Given entries: Begin

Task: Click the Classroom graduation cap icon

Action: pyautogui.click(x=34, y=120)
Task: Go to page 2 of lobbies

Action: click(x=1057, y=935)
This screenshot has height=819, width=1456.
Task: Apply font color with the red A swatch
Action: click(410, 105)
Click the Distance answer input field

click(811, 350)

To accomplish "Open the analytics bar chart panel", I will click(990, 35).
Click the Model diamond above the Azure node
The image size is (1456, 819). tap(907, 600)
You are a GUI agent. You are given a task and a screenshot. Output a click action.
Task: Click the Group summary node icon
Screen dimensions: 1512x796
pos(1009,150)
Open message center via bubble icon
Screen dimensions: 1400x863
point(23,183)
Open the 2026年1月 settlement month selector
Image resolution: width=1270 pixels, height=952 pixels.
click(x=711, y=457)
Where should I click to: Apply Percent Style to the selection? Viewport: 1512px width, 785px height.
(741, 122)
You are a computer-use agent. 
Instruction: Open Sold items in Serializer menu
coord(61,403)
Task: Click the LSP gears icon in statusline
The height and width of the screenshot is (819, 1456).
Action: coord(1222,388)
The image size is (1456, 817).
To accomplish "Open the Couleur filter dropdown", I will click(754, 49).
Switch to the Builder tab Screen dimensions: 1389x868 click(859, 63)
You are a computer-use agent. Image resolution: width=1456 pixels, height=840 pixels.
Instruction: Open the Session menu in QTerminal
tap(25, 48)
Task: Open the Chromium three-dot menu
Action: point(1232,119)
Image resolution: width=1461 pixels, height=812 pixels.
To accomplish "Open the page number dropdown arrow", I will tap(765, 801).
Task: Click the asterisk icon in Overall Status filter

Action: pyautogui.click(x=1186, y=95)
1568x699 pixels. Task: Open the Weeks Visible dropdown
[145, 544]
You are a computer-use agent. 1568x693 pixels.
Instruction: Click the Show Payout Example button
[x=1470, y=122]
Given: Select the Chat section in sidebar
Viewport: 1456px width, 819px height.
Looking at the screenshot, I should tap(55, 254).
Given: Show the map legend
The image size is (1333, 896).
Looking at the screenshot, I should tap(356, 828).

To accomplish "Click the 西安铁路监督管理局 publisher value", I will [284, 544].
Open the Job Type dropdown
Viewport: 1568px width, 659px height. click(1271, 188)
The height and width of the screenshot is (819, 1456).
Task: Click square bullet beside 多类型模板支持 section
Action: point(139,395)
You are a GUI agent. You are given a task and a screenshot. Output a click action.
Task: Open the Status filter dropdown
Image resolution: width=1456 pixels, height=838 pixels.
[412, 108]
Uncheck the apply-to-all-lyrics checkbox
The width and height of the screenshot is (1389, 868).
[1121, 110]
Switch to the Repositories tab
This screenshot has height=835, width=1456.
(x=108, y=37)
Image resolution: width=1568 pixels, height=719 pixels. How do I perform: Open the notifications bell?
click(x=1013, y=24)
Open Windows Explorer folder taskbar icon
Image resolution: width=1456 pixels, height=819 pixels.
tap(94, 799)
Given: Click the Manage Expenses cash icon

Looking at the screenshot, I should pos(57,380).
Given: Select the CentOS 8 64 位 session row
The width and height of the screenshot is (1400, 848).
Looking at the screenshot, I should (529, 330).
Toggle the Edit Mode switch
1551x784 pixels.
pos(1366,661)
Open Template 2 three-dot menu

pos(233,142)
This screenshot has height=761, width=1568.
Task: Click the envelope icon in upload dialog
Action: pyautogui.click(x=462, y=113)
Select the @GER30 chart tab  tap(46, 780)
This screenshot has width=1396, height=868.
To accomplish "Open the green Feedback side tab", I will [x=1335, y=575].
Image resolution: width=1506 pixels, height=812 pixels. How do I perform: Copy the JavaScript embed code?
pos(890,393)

Given entries: End

> **What this task involves**
Count the lines of the data that include the string "will", and give only that number.

> **Solution to this problem**
5